The South Zone map is sited in Kingsgate Park.
Click here to download a .pdf of the Yate Heritage Map - South Zone.
Ready to delve deeper? See below for more historical facts and figures put together by students at Brimsham Green School.
The Sea Stores at Yate was built during World War Two as a naval storage facility away from Avonmouth which was vulnerable to air attack.
It was connected to the London-Bristol railway line in Wapley, until the early 1970s when this track was taken up.
The Sea Stores was then served by Kennedy Way, originally just a road to the Sea Stores, but later a major road through Yate.
Through the post-war period anchors and chains were stored there as well as rows of council snow ploughs in the 1970s.
In the 1980s half of the Sea Stores was demolished and housing along Scott Way was built on the site.

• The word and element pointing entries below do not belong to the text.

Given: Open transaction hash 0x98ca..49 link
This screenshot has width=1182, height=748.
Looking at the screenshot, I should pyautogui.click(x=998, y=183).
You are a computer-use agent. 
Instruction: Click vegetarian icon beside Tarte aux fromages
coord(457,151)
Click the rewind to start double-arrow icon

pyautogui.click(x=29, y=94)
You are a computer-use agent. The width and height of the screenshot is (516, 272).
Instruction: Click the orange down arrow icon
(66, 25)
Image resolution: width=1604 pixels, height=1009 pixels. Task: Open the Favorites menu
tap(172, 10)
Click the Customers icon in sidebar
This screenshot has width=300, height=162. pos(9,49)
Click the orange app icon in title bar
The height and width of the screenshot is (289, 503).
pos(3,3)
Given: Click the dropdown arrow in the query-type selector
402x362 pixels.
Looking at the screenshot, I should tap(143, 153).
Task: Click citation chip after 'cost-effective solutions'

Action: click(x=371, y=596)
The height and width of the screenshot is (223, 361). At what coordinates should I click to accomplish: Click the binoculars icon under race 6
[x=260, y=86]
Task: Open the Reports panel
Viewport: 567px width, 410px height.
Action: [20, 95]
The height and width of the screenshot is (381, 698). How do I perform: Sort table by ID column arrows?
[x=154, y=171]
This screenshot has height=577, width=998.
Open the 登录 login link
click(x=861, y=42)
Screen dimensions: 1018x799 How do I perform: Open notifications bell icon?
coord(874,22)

The other half of the stores remained until July 2008 when the buildings were taken down.
A housing estate called Elswick Park now stands on the Sea Stores site.
The trustees of the British Legion War Memorial Fund bought Melrose House for £2000 and opened a Cottage Hospital on the 14th October 1920.
It contained 12 beds, equally shared between general medical and maternity patients.
There was a war memorial panel in the hall dedicated to those who died in World War 1(now at Yate Heritage Centre).
The Cottage Hospital provided general healthcare from 1920-1951, for Yate and Chipping Sodbury residents.
From the early 1950s to 1988, the building also served as a maternity unit.
The building continued to provide day care and support for the mentally ill and young people into the 21st century.
Today, it is owned by a local church organisation.
The Cottage Hospital building was originally called Melrose House in the 1850s.
Following World War I, there were pressures to have more hospitals and provide a better life after the horrors of war.
In 1951, the Cottage Hospital became a dedicated maternity centre and general patients went to Frenchay Hospital.
The maternity hospital proved very popular and was regarded as preferable to home births; people booked beds at the hospital months in advance.
In 1965, 300 babies were born there including JK Rowling, who wrote Harry Potter!
Yate's Iron Works existed in the nineteenth and twentieth centuries. Kelly's Directory bought Thomas and William Cambourne, Brass Foundry Engineers and Millwrights.
W&G Woodbridge followed in 1879.
Ernest E. Bennett became the engineer from 1919 to 1936.
The Iron Works later became known as Bennett's Garage.
During the 1940s, local businessman Dick Febry set up a lorry business here, which emerged as a successful coach hire firm.
The Febry's Sodbury Queen coaches graced the roads of Yate, Sodbury and beyond for many years.
Febry's transport business continued on the Iron Works site into the 1980s.
Ridge House was one of a handful of imposing houses in the built 19th century parish of Yate.
The house was built in the early nineteenth century and is noted as a "Ridge House and Pleasure Gardens" on the 1842 Tithe Map of Yate.
The house was owned by the Burges family for many years.
Colonel Burges was instrumental in developing splendid gardens on the Ridge Estate in the 19th century, some of which form part of the current Ridge Woods.
Colonel Burges had the Ridge Lodge on Station Road built in 1883 for his gardener.
The lodge remains the only wholly intact building of the old Ridge estate.
Ridge House was much altered from the 1920s after Sodbury quarry took over.
The site of the house remains offices for Sodbury quarry.
Walnut Cottages were a pair of semi-detached Victorian cottages.
Although fairly small, large working class families lived here in the 19th and early 20th centuries.
Opposite the cottages and the Memorial Hospital were open fields until 1930, when the Ridge estate began to be built.
Before 1939, carnivals and fetes were held in the open fields opposite the cottages.
The Barton Cottages were a group of cottages alongside the track to Stanshawe's Court and Wapley.
These cottages were small compared to the buildings on Station Road.